The excessive difficulties in measuring flow in-vivo, leaves computerized simulation as the only viable methodological alternative to address questions and dilemmas of high clinical and research importance
Soft Tissues Structure, Mechanics and Growth
Biological tissues mechanical properties are the key factor in the body mechanical function. The internal structure of tissue’s constituents is the key determinant of its properties. Using advanced theoretical and experimental methodologies we study the structure – function relationship of tendon, skin, blood vessels and cardiac tissue, from the micro-scale to the overall organ function.
Being living materials, both structure and properties of tissues adapt to changes in their mechanical loading, thus leading to growth and remodeling. We explore the processes of stress dependent biological turnover of tissues constituents, and by application of structure-function relationship, study their manifestation in the global tissue properties.
Endothelial Cells Response to Hemodynamic Forces
Endothelial cells (ECs), which form the inner lining of blood vessels, are exposed to hemodynamic forces of the flowing blood and respond distinctly to the nature of these forces’ and their magnitude. Using advanced microscopic methodologies, the ECs response to flow conditions is studied in a controlled environment, with the goal of establishing quantitative cause-effect relationships between flow and ECs response under both normal and pathological conditions.
Vascular remodeling is a complex biological process resulting in modified blood vessels structure and properties. It occurs during development and maturity, and under normal (e.g., growth, exercise) and pathologic conditions (e.g., wound healing, hypertension, atherosclerosis, tumor progression, diabetic retinopathy). Hemodynamic forces of the flowing blood either initiate or are important mediators in these remodeling processes.

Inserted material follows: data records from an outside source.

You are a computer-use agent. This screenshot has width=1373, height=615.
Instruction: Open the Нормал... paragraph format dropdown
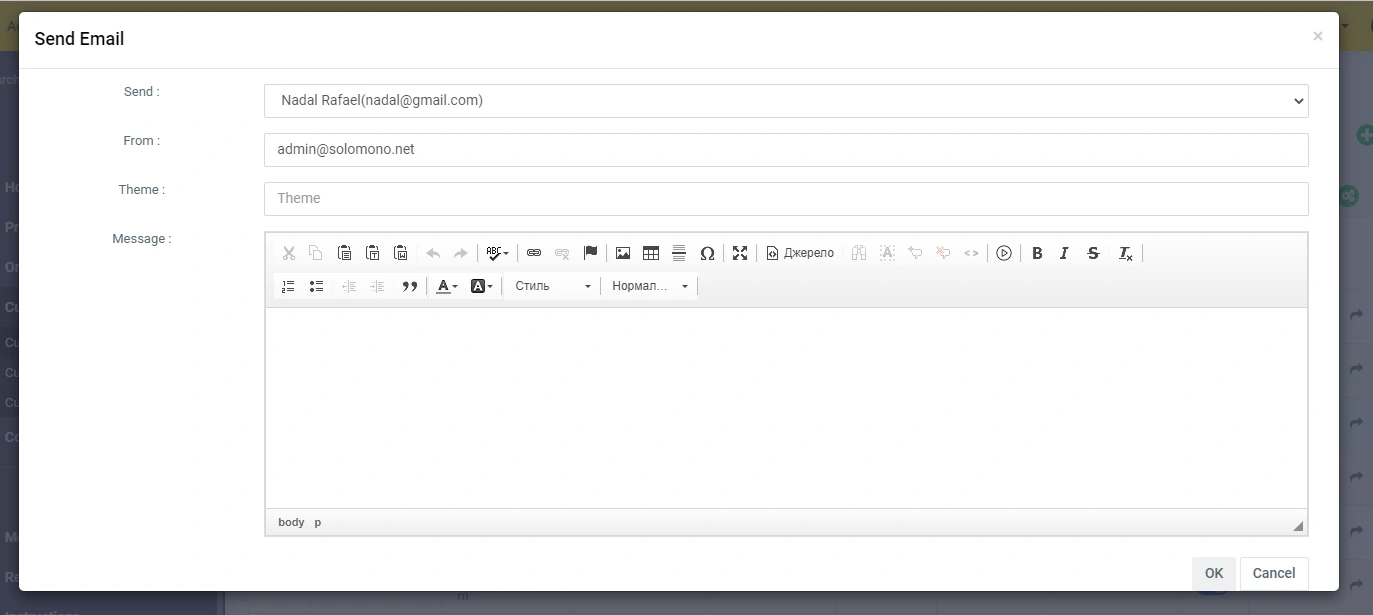[650, 286]
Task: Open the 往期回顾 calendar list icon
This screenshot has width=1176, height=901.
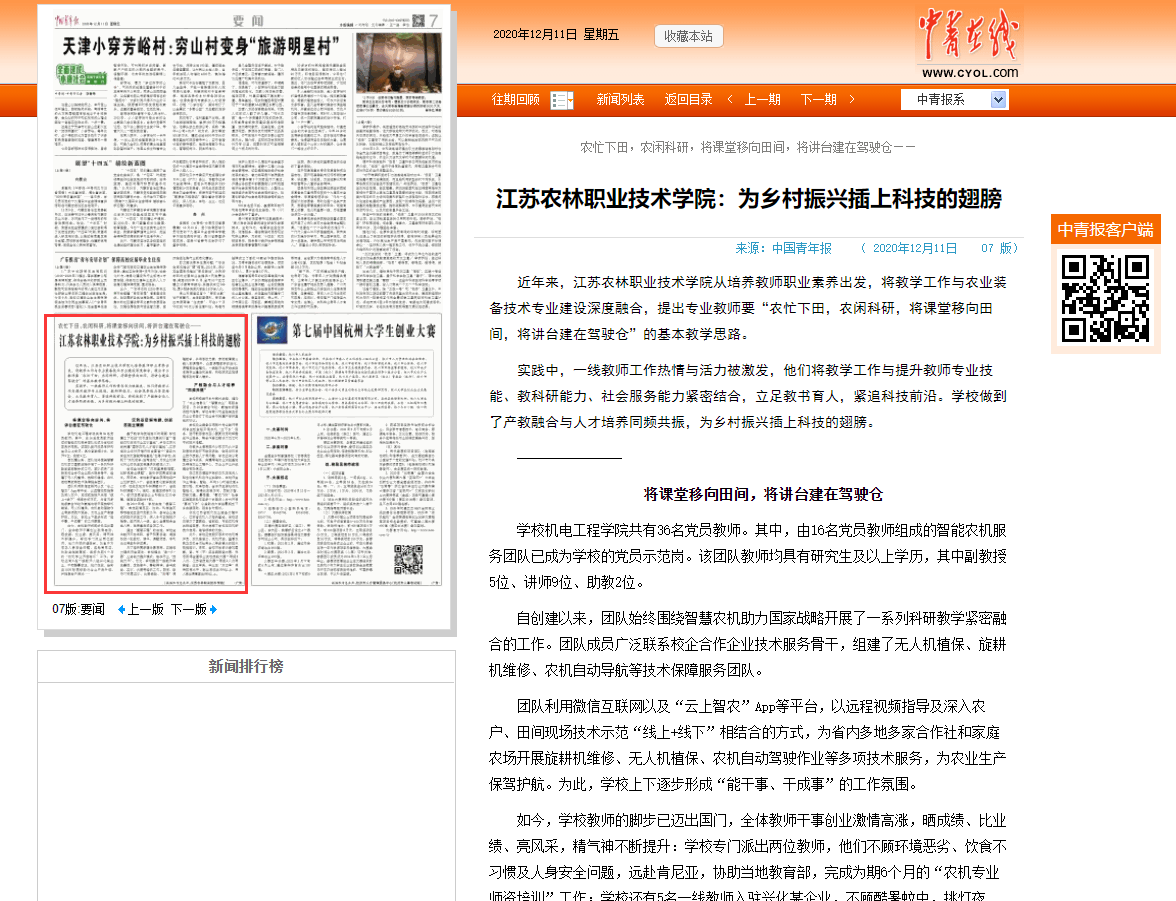Action: pyautogui.click(x=561, y=100)
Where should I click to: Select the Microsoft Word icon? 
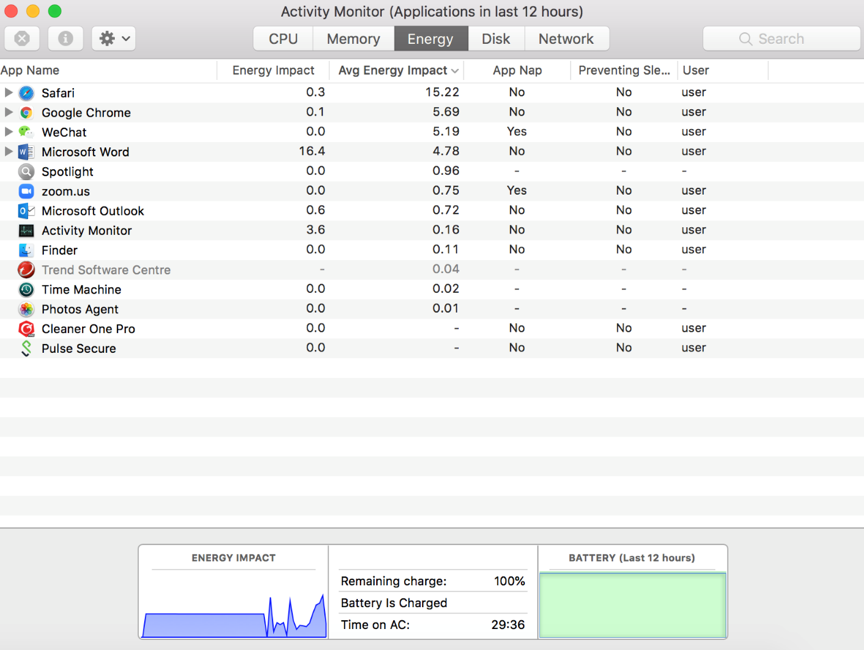click(26, 152)
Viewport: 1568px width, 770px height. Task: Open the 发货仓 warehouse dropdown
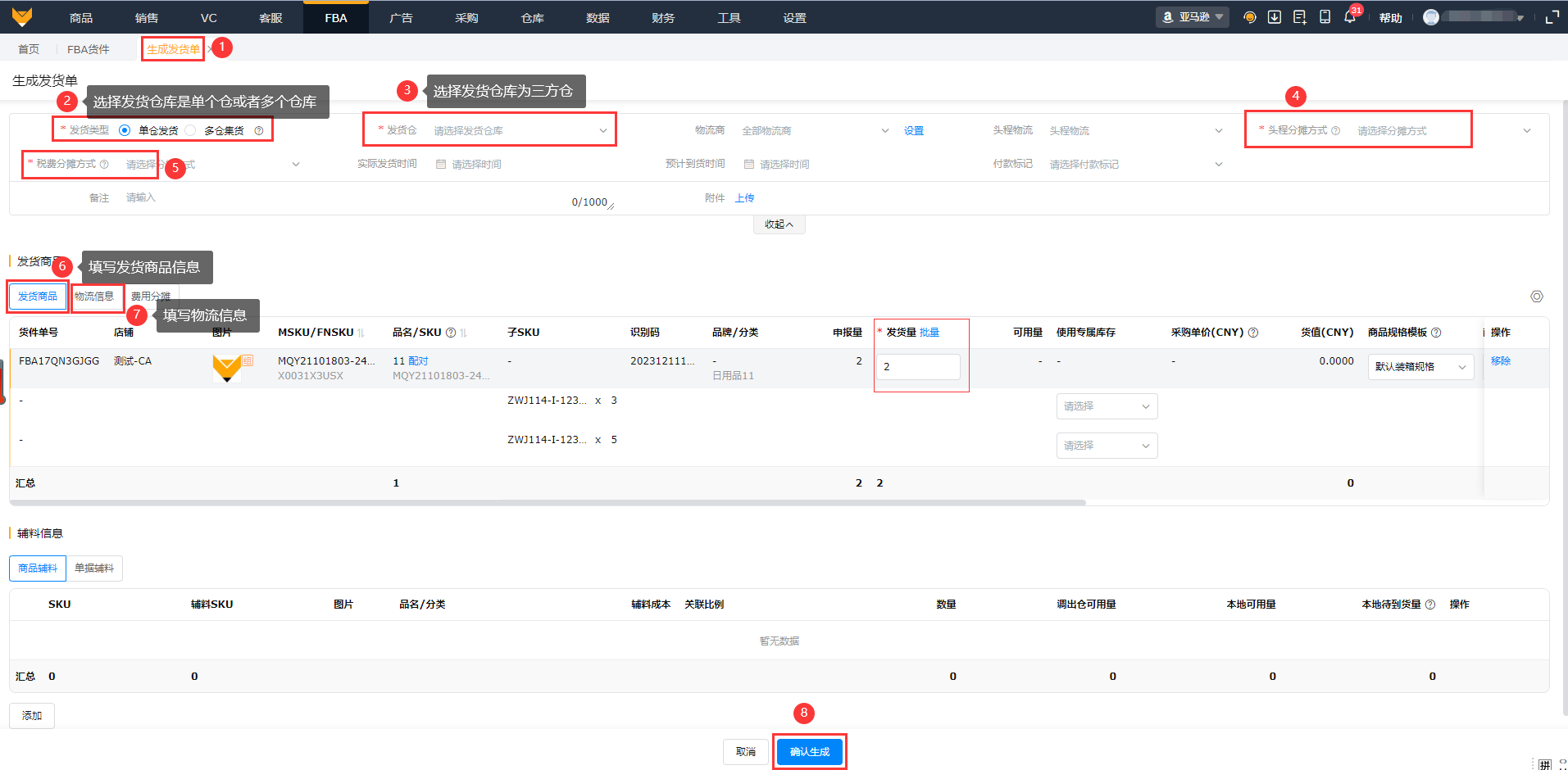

Endothelial cells (ECs) are of central importance in this process. Being in contact with the flowing blood, they are exquisitely sensitive sensors and transducers of hemodynamic forces. In so doing, ECs themselves remodel, structurally and functionally. Despite significant progress, the specific responses of EC to different types of in vivo loading (shear stress, pressure and stress induced stretch), and their composite effects, are still insufficiently understood. Focusing on the cytoskeleton (CSK) which is both the cell structural frame and a major mechano-transducer, we developed a novel experimental platform for systematic study of the effects of hemodynamic forces on the CSK of cultured arterial ECs, in terms of their morphology, mechanical properties, spontaneous nano-motion and ultra-structure. The long term impact of the research will be to elucidate the roles of CSK in ECs remodeling and to establish knowledge-base for novel targeted interventions aimed at athero-protection.